LISTA DE TAREFAS =
A. Repita sem mudar nada o trecho do texto sobre a cassação em Santa Maria de Jetibá, começando em "As ações foram" e indo até "de tema conexo.".
B. No texto sobre a cassação em Santa Maria de Jetibá, reescreva de forma mais curta o parágrafo que começa com "Entendendo que essa fake news", sem perder os fatos principais.

***** TEXTO FORNECIDO

Na verdade, tratava-se de uma montagem em vídeo, na qual uma reportagem veiculada pela Rede Gazeta, sobre pesquisa para a Prefeitura de Vitória, teve os nomes dos candidatos trocados, levando eleitores a acreditar que se tratava de uma sondagem relativa à disputa para prefeito de Santa Maria.
Entendendo que essa fake news, com divulgação de pesquisa falsa em pleno dia da votação, exerceu influência decisiva na escolha de muitos eleitores – e, portanto, no próprio resultado de um pleito tão apertado –, o Ministério Público Eleitoral moveu ação de investigação judicial eleitoral em face do prefeito e do vice-prefeito, Rafael Pimentel (também do PL), eleito na mesma chapa. O mesmo foi feito pela coligação Um Novo Tempo Para Santa Maria de Jetibá, do segundo colocado, Hans Dettmann.
As ações foram movidas por suposta utilização indevida dos meios de comunicação social e abuso de poder econômico durante o processo eleitoral.
Nesta semana, o juiz eleitoral Carlos Ernesto Campostrini Machado, da Zona Eleitoral de Santa Leopoldina, cidade vizinha, deu ganho de causa para os autores das duas ações, apensadas e julgadas juntas, por tratarem de tema conexo.
Na decisão, o juiz de 1º grau cassou os diplomas e os mandatos do prefeito e do vice-prefeito. Complementarmente, determinou a realização de um novo pleito municipal, para a escolha do prefeito e do vice-prefeito da cidade da Região Serrana.
Além disso, Ronan e Rafael foram condenados à inelegibilidade por oito anos, até 2032.
“Tendo em vista todos os elementos expostos, resta demonstrada a gravidade da conduta praticada pelos investigados, seja pela disseminação em massa de fake news, seja por sua conduta omissiva deliberada, que perpetuou os efeitos da desinformação em benefício de suas candidaturas”, anotou o magistrado.

**********
***** AMOSTRA DOS DADOS

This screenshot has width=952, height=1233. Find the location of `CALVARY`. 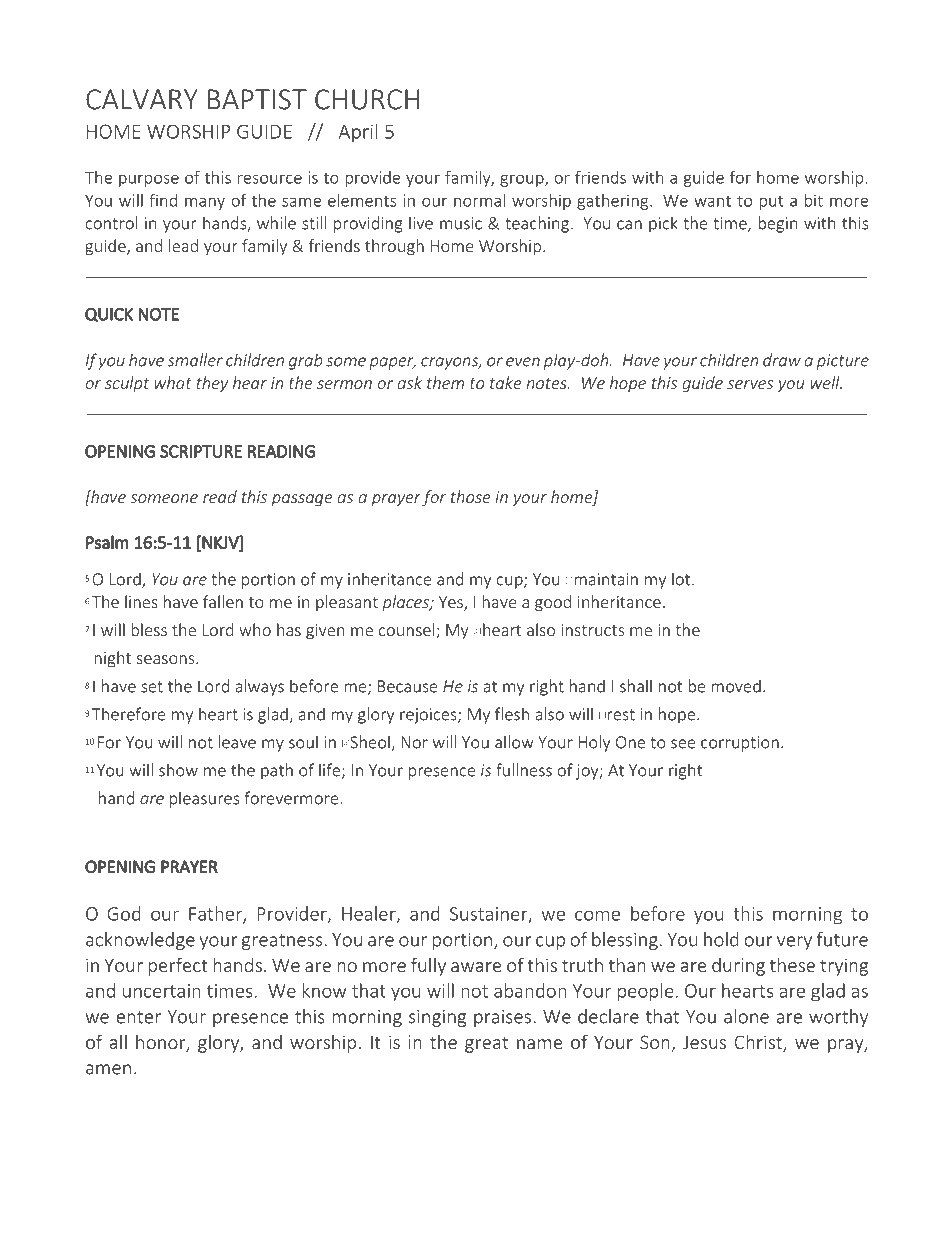

CALVARY is located at coordinates (142, 99).
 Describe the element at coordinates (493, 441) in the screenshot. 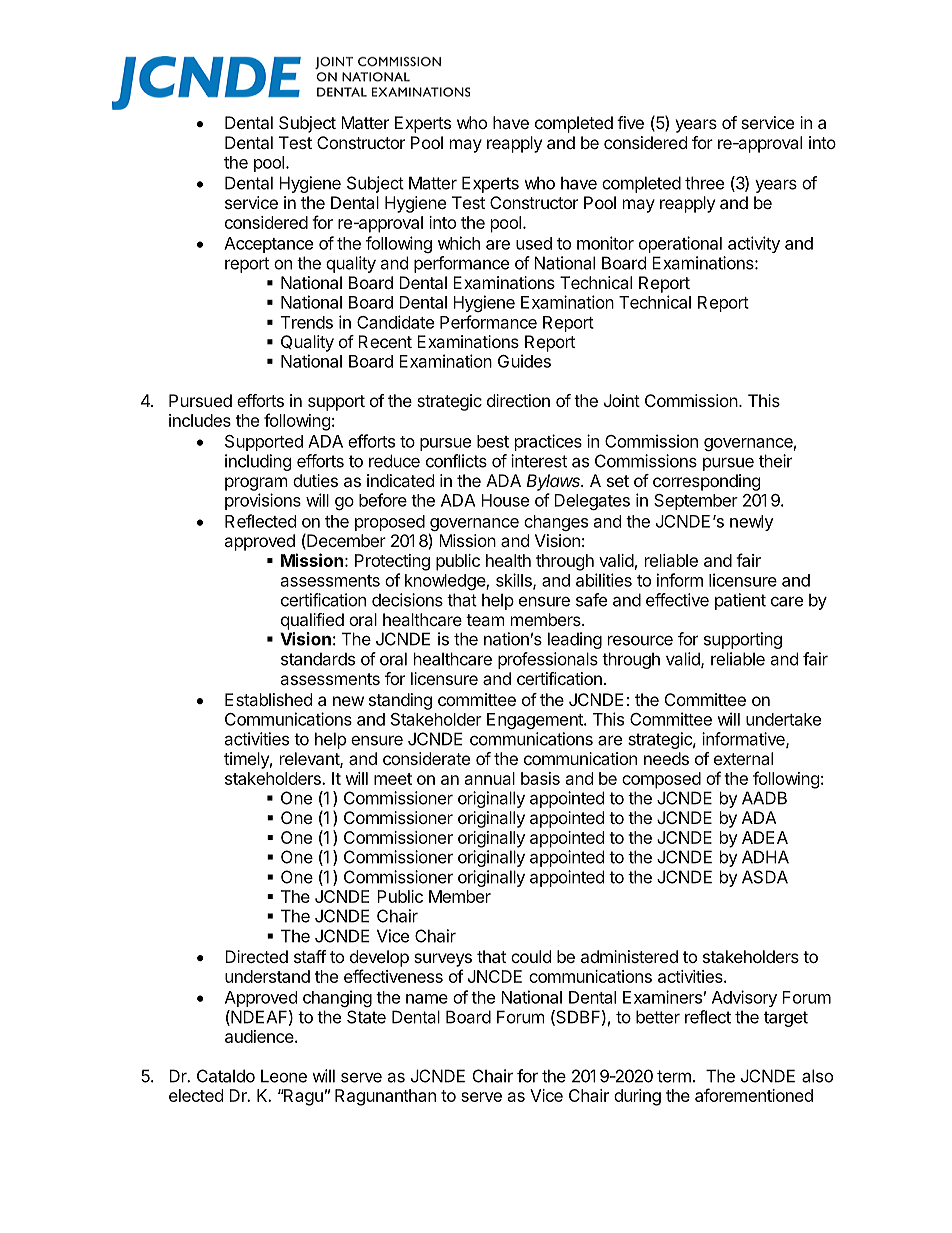

I see `best` at that location.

**********

RESPOSTAS POR TAREFA =
A.
As ações foram movidas por suposta utilização indevida dos meios de comunicação social e abuso de poder econômico durante o processo eleitoral.
Nesta semana, o juiz eleitoral Carlos Ernesto Campostrini Machado, da Zona Eleitoral de Santa Leopoldina, cidade vizinha, deu ganho de causa para os autores das duas ações, apensadas e julgadas juntas, por tratarem de tema conexo.

B. O Ministério Público Eleitoral avaliou que a fake news com pesquisa falsa, espalhada no próprio dia da votação, pesou de forma decisiva na escolha de muitos eleitores e no resultado de uma eleição apertada. Por isso, entrou com ação de investigação judicial eleitoral contra o prefeito e o vice-prefeito, Rafael Pimentel (também do PL), eleitos na mesma chapa. A coligação Um Novo Tempo Para Santa Maria de Jetibá, do segundo colocado, Hans Dettmann, fez o mesmo.